With catch phrases like “Agro-processing is the new sexy people need to eat” and “Straight from the sea to your plate” , the businesswoman said Global Seafood Distributors is registered with the relevant agencies and has had the necessary safety measures implemented with operations such as processing, drying, packaging and storing taking place under one roof.
With a Business Administration degree under her belt with many political and non-political capacities previously held, the industrious Butters-Grant acknowledges that she is the only female who is heading such an organization since other agencies involved in processing plants and fisheries business are headed by males.
However, she noted that deals with the administrative and procurement aspects of the business, while her husband handles the operations of the plant.
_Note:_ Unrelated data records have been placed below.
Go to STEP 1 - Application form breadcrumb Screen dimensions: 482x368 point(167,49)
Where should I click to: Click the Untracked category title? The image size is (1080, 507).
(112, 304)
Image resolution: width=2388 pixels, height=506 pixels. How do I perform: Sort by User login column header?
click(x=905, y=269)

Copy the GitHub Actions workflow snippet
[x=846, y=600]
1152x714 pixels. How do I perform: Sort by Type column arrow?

Acknowledging that she had tried her hand in other businesses but did not feel that she was operating at her peak, she said there are many niche industries within Guyana for women who are willing to take steps to explore and develop their passion.
Underscoring that new and innovative steps are being made to enhance the business and to have newer products to satisfy the needs of their customers, both local and overseas, the entrepreneur said products such as “Cheesy Trout made from Mozzarella cheese, garlic trout, spicy and hot Soca Banga Mary amongst many other new options for people diverse in their eating” is available.
“Guyana’s seafood is wild caught and should be sold as organic because our seafood are coming from waters that are not polluted with much industrial waste, chemical plants and toxins within the ocean. Our fish is better than any that is farm raised in any part of the world,” Butters-Grant emphasized.
“I usually tell people overseas that our fish is organic and should be sold organic.”